Detailed explanation of how to use awk in Linux

Detailed explanation of how to use awk in Linux

Before learning awk, we should have learned sed, grep, tr, cut and other commands. These commands are all for the convenience of text and data processing under Linux, but we will find that many times these commands cannot completely meet our needs at once. Many times we need to use pipe symbols in combination with these commands. Today I will introduce a command awk to you, which can well solve our needs for text and data processing, allowing us to solve many problems with one command.

1. Introduction to awk command

Awk is known as one of the three musketeers of text processing. Its name comes from the first letters of the surnames of its founders Alfred Aho, Peter Weinberger, and Brian Kernighan. In fact, AWK does have its own language: the AWK Programming Language, which its three creators have formally defined as a "pattern scanning and processing language." It allows you to create short programs that read input files, sort data, process data, perform calculations on the input, and generate reports, among countless other functions.
Therefore, awk is a powerful text analysis tool. Compared with grep's search and sed's editing, awk is particularly powerful when it comes to analyzing data and generating reports. Simply put, awk reads the file line by line, slices each line using spaces as the default delimiter, and performs various analyses and processing on the sliced ​​parts.

2. awk command format and options

Grammatical form

awk [options] 'script' var=value file(s)
awk [options] -f scriptfile var=value file(s)

Common command options

-F fs fs specifies the input separator, fs can be a string or a regular expression, such as -F:
-v var=value Assign a user-defined variable and pass the external variable to awk
-f scripfile Read awk commands from a script file
-m[fr] val sets an internal limit on the value of val. The -mf option limits the maximum number of blocks allocated to val; the -mr option limits the maximum number of records. These two functions are extended functions of the Bell Lab version of awk and are not applicable in the standard awk.

3. The principle of awk

awk 'BEGIN{ commands } pattern{ commands } END{ commands }'

Step 1: Execute the statements in the BEGIN{ commands } statement block;
Step 2: Read a line from the file or standard input (stdin), and then execute the pattern{commands} statement block, which scans the file line by line, repeating this process from the first line to the last line until the entire file has been read.
Step 3: When reading to the end of the input stream, execute the END{ commands } statement block.
The BEGIN statement block is executed before awk starts reading lines from the input stream. This is an optional statement block. Statements such as variable initialization and printing output table headers can usually be written in the BEGIN statement block.

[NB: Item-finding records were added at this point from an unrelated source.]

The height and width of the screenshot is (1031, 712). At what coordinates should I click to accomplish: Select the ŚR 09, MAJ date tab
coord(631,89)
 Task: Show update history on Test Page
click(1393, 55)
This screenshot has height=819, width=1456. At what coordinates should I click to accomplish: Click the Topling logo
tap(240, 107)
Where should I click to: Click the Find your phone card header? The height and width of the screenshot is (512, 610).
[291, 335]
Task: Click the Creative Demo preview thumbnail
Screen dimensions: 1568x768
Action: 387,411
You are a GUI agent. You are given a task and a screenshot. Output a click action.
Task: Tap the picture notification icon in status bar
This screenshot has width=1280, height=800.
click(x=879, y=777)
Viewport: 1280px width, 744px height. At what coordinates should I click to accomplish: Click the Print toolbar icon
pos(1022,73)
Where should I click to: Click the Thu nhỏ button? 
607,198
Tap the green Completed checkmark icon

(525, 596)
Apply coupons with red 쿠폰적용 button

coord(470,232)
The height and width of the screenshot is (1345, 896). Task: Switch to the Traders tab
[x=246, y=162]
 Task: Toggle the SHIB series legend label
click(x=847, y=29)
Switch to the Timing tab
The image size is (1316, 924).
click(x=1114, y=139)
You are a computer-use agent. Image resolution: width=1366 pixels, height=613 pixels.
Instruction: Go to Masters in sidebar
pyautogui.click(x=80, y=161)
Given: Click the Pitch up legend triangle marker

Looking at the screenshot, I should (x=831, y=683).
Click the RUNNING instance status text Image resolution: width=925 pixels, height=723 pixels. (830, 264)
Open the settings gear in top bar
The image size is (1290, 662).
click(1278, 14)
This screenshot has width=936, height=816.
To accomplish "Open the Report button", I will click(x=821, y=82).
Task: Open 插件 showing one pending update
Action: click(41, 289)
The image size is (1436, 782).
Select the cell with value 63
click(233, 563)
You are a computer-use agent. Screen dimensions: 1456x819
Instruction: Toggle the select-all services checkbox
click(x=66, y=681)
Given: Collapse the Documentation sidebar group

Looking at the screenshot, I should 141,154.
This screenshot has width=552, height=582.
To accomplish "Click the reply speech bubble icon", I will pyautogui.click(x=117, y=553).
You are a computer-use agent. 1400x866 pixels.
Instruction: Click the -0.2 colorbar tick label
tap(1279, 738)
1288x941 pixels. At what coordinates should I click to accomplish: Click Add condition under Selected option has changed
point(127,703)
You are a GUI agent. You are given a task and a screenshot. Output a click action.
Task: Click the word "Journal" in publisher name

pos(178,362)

The END block is executed after awk has read all the lines from the input stream. For example, information summarization such as printing the analysis results of all lines is completed in the END block. It is also an optional block.

The common commands in the pattern block are the most important part, and they are also optional. If the pattern statement block is not provided, { print } is executed by default, that is, each line read is printed, and the statement block will be executed for each line read by awk.

4. Basic usage of awk

There are three ways to call awk

1. Command line method

awk [-F field-separator] 'commands' input-file(s)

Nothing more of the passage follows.